### Votre consigne:
D'après l'entretien avec Moji x Sboy, qui a réalisé la mixtape « Temps d'aime » ?

Accueil Ciné-Télé-Revue Musique

Moji x Sboy sortent leur premier projet «Temps d’aime»: «Liège sera toujours la Ville où l’on sentira le plus l’énergie du public»

Ce vendredi 11 juin 2021 est un grand jour pour Moji x Sboy. Les deux Liégeois dévoilent leur premier projet, intitulé « Temps d’aime ». Principalement influencés par ce qu’il se fait aux États-Unis, ils nous livrent plusieurs facettes d’un sujet qui leur tient à cœur : l’amour. La mixtape, réalisée par le beatmaker belge Ozhora Miyagi, nous plonge dans l’univers des deux amis d’enfance à travers 12 titres. Un univers particulier tant musicalement que visuellement. Entretien.

Avant de parler de votre projet, j’aimerais que l’on parle de vous et de votre musique. Vous êtes clairement influencés par tout ce qu’il se passe aux États-Unis. Dans la sphère rap francophone, votre musique est particulière. Comment la définissez-vous ?

Moji : Comme tu le dis, c’est assez compliqué de nous identifier dans une case et de définir notre style musical. On a notre style à nous et je pense que ça s’entend. Après, pour mettre un nom précis dessus, on va dire « Emo Rap ». On a aussi des consonances un peu « Lofi », « Pop Rock », et « Trap ». Même le « Love », c’est assez compliqué de dire que l’on est des artistes qui ne font que du « Love ». On a notre style qui est assez propre à nous et ça nous convient.

### Extraits des lignes:
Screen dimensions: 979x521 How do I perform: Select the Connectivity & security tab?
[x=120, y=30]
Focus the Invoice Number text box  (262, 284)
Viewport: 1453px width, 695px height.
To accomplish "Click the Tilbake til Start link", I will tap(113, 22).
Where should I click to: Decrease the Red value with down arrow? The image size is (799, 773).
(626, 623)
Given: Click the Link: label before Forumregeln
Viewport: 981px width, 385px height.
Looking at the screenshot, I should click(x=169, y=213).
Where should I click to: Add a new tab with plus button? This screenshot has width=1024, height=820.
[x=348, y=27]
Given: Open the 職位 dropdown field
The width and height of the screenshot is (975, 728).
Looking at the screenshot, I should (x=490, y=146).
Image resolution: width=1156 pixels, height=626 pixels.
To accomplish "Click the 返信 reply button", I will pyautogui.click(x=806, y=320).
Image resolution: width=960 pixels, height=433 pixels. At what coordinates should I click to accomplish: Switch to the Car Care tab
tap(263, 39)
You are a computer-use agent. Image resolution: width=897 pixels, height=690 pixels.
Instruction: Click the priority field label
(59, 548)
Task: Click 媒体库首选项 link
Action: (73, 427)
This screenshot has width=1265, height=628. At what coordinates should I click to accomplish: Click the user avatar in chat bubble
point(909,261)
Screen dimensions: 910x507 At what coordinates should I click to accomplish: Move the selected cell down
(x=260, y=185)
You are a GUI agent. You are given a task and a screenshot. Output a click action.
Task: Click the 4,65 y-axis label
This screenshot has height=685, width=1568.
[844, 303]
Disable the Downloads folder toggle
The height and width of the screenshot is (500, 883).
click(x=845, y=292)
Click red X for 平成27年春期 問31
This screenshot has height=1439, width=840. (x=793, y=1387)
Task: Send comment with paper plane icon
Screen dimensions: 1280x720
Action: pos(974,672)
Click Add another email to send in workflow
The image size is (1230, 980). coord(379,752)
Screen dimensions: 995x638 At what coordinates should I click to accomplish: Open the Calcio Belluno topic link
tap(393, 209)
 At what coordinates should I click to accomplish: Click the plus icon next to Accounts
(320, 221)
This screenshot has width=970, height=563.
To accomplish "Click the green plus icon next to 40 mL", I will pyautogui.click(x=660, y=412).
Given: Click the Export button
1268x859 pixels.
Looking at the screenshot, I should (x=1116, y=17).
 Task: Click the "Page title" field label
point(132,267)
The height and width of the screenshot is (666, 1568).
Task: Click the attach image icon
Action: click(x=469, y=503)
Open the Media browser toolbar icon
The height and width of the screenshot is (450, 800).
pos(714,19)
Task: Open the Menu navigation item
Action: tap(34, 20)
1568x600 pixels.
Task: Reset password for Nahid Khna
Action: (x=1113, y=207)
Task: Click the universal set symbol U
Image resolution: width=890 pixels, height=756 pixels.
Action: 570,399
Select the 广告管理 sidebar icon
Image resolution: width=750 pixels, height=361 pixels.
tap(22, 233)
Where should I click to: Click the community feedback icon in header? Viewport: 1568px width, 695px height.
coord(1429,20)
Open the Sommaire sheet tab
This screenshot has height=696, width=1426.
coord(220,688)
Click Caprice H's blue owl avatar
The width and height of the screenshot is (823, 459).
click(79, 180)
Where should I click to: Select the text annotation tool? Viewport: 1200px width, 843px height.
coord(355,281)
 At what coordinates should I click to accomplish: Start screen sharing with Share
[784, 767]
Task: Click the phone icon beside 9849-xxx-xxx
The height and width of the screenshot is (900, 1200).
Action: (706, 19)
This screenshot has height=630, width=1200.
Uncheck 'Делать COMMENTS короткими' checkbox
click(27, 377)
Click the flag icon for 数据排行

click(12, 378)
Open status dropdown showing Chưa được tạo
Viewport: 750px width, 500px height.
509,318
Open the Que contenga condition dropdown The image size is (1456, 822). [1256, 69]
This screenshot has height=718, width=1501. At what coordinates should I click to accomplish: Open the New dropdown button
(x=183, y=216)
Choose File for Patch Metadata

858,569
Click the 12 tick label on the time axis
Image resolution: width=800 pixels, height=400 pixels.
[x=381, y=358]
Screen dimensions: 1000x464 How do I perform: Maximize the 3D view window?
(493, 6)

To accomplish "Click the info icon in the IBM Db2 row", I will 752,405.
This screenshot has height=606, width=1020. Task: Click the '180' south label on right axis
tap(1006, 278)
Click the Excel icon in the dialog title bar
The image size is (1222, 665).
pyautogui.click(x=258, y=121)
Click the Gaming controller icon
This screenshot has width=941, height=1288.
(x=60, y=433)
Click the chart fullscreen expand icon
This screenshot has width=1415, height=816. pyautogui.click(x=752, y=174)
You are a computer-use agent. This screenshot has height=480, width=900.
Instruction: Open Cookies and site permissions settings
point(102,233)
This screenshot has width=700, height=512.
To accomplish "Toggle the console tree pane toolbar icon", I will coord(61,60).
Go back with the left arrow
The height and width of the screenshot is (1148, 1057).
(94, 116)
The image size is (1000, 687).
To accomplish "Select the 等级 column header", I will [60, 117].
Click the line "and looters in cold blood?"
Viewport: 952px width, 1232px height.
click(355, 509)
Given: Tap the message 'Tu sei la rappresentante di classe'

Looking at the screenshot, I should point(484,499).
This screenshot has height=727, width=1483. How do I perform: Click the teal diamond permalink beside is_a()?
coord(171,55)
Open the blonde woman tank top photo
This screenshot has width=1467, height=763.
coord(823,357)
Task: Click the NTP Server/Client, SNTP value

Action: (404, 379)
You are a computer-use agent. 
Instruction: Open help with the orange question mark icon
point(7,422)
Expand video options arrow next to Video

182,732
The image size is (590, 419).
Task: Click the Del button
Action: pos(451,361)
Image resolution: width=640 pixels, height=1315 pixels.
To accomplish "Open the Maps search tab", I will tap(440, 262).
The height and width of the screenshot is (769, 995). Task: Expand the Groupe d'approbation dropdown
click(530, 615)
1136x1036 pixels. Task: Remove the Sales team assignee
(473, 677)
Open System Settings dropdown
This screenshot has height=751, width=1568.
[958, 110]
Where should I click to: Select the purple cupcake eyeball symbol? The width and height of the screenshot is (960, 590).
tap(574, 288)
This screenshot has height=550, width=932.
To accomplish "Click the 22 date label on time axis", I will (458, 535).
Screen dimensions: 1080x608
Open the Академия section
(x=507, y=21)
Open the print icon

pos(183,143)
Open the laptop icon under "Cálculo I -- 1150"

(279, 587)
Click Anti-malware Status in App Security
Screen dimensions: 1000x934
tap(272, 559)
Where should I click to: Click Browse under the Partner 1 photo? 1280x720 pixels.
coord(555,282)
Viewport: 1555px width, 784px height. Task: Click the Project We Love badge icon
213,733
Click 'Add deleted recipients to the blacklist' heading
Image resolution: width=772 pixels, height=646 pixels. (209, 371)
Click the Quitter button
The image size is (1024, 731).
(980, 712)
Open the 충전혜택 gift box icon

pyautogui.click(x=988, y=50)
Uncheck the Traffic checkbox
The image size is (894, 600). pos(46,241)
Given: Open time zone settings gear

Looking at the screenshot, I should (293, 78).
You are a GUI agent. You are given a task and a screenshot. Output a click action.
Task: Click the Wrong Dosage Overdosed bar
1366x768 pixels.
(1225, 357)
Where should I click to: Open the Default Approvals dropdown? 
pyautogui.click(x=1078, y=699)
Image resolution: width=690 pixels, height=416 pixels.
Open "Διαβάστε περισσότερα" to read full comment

### Solution proposée:
Le beatmaker belge Ozhora Miyagi.